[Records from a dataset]
** START **
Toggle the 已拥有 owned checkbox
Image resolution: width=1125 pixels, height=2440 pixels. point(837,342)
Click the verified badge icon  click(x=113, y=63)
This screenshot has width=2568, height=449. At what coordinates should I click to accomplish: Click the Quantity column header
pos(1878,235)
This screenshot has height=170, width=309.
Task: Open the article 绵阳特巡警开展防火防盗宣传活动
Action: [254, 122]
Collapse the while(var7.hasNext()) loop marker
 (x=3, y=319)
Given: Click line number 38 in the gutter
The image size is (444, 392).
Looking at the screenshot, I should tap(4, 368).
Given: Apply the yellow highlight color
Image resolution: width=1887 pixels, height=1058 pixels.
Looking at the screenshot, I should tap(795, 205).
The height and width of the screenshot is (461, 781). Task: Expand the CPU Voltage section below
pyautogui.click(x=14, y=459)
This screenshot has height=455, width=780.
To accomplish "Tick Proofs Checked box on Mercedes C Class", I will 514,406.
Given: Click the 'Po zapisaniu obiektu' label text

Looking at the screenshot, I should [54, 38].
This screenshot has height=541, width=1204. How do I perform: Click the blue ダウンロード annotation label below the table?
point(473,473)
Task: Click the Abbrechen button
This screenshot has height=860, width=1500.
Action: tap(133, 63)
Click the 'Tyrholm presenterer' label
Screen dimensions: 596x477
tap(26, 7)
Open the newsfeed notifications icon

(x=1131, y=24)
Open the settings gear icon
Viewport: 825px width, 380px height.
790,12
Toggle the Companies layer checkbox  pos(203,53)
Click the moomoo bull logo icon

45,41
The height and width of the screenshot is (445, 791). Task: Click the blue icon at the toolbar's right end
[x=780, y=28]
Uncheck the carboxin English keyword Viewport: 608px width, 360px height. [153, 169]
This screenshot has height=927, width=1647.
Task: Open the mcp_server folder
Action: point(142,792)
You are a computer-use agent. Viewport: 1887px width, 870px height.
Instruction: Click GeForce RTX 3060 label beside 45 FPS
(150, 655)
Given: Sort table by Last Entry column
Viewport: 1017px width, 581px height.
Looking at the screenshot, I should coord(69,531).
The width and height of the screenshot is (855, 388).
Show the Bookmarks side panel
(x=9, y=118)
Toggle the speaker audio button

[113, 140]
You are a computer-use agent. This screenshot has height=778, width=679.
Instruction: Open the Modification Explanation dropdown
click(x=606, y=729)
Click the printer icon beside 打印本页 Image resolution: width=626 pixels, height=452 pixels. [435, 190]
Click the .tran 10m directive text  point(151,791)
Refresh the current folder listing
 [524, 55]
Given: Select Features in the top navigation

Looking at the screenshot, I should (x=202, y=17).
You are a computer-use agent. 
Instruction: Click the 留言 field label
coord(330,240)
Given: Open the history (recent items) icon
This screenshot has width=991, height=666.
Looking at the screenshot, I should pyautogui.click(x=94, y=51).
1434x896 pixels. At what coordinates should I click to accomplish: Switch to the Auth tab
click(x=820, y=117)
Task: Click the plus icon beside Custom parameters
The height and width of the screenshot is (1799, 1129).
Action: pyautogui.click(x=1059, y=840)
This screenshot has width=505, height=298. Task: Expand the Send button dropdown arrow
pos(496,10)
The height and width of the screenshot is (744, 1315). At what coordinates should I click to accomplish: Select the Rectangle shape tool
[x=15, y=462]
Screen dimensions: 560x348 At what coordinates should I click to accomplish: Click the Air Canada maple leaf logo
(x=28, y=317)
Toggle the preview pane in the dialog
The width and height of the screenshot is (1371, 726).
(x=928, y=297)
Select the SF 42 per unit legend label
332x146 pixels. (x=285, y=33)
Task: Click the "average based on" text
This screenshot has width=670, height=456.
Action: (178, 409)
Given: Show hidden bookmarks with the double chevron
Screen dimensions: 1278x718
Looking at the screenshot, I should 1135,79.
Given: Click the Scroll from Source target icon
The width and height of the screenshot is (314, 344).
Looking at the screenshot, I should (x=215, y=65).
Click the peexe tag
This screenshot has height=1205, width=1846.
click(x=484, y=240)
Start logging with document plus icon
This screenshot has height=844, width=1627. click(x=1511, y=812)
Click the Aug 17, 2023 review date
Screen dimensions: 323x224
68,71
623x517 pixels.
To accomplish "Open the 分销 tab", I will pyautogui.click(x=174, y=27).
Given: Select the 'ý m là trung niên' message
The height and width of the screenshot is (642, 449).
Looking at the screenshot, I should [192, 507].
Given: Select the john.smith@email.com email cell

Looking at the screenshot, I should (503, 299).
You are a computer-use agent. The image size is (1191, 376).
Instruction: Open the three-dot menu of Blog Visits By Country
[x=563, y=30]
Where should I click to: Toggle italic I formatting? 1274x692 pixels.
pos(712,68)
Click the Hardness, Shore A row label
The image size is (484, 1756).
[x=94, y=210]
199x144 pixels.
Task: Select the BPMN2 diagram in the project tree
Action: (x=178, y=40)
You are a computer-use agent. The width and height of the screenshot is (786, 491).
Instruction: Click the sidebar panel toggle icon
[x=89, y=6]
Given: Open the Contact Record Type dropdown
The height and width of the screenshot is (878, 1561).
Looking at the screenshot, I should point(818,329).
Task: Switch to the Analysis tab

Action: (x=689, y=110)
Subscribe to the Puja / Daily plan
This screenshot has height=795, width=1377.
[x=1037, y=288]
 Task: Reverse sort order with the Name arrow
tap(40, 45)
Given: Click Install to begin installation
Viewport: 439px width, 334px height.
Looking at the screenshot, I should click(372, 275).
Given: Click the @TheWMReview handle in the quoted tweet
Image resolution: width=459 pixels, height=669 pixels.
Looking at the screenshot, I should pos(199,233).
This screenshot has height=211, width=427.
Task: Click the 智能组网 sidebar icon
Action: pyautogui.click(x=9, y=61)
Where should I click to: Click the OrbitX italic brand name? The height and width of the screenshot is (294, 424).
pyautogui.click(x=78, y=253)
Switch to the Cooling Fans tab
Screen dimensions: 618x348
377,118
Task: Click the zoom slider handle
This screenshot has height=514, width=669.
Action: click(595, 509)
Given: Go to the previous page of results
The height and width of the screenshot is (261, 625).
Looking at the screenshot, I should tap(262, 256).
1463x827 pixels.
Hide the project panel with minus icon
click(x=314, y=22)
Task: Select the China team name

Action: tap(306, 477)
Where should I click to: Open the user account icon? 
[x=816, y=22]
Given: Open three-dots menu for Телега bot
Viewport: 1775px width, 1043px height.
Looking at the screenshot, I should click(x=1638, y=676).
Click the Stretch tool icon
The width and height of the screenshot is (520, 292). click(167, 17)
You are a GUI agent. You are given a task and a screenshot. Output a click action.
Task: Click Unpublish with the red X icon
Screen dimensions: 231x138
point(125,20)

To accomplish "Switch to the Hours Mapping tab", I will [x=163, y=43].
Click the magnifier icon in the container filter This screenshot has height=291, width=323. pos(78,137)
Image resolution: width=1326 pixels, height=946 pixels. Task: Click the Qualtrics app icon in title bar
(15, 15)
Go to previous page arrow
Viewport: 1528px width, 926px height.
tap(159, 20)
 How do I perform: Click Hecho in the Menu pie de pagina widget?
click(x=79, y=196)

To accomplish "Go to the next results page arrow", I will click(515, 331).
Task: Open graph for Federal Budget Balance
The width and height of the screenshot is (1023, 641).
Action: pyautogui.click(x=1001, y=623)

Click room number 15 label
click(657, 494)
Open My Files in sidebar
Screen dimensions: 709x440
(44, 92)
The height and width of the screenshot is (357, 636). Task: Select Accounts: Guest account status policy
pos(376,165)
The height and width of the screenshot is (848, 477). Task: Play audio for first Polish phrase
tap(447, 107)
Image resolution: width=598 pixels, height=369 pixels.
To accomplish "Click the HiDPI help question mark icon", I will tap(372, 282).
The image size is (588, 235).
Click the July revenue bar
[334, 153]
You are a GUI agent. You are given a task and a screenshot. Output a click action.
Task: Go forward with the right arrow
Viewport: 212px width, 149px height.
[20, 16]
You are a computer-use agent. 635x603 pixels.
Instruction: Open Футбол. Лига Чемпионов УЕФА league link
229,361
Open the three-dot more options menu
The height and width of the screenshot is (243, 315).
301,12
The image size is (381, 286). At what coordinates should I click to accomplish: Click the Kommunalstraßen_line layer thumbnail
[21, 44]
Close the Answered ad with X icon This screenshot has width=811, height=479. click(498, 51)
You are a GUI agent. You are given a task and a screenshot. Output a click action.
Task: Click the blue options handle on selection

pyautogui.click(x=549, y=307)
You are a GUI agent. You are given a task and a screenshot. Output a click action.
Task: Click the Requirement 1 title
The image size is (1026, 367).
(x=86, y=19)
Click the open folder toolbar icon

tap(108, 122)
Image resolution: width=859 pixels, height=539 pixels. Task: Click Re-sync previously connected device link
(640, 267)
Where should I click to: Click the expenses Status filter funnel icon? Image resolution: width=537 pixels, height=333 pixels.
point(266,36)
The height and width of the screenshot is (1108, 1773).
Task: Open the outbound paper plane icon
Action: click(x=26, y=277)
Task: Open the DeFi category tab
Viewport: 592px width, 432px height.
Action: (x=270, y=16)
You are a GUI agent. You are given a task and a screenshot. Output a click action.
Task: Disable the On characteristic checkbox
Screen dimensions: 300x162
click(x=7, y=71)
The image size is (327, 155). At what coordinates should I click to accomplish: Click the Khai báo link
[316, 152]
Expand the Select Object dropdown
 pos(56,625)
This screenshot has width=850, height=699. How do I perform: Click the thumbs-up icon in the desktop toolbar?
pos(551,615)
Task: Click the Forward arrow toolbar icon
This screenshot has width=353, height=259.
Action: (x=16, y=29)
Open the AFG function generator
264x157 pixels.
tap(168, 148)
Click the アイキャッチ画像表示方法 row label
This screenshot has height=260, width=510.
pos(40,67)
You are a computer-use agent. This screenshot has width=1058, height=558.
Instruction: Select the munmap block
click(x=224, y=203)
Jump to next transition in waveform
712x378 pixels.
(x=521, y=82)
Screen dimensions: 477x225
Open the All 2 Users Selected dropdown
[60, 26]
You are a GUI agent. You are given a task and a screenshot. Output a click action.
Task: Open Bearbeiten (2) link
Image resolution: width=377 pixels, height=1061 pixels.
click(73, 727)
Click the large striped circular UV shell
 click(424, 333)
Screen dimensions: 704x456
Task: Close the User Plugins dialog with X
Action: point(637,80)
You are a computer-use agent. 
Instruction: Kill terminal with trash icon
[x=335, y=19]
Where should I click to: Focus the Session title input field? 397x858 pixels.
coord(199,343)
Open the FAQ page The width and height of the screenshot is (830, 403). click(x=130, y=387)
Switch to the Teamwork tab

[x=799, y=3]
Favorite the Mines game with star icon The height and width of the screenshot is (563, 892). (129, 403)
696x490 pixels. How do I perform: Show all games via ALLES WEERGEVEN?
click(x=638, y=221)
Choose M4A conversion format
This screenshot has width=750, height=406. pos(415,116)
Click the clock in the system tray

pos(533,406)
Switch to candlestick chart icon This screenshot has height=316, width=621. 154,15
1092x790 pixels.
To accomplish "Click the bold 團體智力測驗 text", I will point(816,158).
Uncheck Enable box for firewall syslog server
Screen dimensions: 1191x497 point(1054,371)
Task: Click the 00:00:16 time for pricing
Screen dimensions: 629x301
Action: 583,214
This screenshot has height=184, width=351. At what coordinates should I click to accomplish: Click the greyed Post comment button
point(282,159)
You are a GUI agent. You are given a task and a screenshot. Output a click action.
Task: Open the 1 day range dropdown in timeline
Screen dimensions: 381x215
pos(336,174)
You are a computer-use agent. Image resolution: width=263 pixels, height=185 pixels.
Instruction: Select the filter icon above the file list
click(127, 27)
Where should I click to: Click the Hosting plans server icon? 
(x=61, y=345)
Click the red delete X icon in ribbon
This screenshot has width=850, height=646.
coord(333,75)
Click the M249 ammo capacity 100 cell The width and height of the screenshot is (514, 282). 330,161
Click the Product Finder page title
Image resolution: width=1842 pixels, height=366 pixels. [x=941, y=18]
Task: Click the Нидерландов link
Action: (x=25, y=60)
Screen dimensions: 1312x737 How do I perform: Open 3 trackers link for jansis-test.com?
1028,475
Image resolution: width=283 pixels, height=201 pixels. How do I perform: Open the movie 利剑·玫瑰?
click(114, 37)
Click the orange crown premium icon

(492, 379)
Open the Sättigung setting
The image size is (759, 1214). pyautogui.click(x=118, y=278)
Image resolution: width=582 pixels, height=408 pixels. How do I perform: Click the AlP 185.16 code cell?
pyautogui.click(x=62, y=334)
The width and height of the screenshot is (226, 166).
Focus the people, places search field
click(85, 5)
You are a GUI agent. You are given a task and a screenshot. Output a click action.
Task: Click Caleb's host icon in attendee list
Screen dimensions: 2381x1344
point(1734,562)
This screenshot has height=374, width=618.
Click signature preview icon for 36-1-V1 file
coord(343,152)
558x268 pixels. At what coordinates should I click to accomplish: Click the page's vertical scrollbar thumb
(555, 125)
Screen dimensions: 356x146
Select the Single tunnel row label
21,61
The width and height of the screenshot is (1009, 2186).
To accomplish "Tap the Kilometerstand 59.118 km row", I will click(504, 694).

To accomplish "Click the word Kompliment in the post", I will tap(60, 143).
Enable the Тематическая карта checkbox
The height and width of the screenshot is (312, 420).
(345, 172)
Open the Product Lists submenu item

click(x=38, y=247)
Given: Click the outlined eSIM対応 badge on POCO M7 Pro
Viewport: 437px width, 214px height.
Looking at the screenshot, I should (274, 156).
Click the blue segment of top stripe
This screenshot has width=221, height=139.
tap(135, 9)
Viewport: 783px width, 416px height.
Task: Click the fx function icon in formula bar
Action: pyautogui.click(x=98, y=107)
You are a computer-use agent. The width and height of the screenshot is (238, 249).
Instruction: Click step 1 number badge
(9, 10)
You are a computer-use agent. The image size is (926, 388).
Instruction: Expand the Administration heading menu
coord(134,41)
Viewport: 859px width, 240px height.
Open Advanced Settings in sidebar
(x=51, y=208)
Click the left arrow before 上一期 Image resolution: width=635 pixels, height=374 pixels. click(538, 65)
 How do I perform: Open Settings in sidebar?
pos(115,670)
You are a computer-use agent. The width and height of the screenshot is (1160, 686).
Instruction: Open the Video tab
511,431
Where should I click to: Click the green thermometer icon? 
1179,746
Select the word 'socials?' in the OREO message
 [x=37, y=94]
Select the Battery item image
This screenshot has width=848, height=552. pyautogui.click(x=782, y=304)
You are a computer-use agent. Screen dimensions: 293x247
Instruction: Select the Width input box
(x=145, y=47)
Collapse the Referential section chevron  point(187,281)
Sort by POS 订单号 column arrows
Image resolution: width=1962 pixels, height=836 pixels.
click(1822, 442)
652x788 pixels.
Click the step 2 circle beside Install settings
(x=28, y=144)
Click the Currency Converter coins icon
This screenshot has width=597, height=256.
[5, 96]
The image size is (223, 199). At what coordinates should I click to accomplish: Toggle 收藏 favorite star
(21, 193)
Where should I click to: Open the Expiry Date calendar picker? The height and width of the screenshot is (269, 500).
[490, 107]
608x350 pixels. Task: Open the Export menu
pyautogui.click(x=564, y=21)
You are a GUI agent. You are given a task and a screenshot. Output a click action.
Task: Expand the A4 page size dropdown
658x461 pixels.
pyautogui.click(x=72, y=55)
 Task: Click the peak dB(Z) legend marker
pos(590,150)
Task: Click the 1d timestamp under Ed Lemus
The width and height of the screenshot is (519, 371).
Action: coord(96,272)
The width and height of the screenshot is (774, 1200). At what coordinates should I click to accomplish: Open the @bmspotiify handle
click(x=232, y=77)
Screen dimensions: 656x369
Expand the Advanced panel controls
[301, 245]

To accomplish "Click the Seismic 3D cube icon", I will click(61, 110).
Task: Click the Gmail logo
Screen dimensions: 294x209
** END **
## WHAT YOU HAVE TO DO
Rewrite everything from the line containing "Task: Switch to the Analysis tab" down to the line containing "Looking at the screenshot, I should click(372, 275).", changing "Analysis tab" to "Reports tab" and leaving the rest unchanged.

## THE OUTPUT
Task: Switch to the Reports tab

Action: (x=689, y=110)
Subscribe to the Puja / Daily plan
This screenshot has height=795, width=1377.
[x=1037, y=288]
 Task: Reverse sort order with the Name arrow
tap(40, 45)
Given: Click Install to begin installation
Viewport: 439px width, 334px height.
Looking at the screenshot, I should click(372, 275).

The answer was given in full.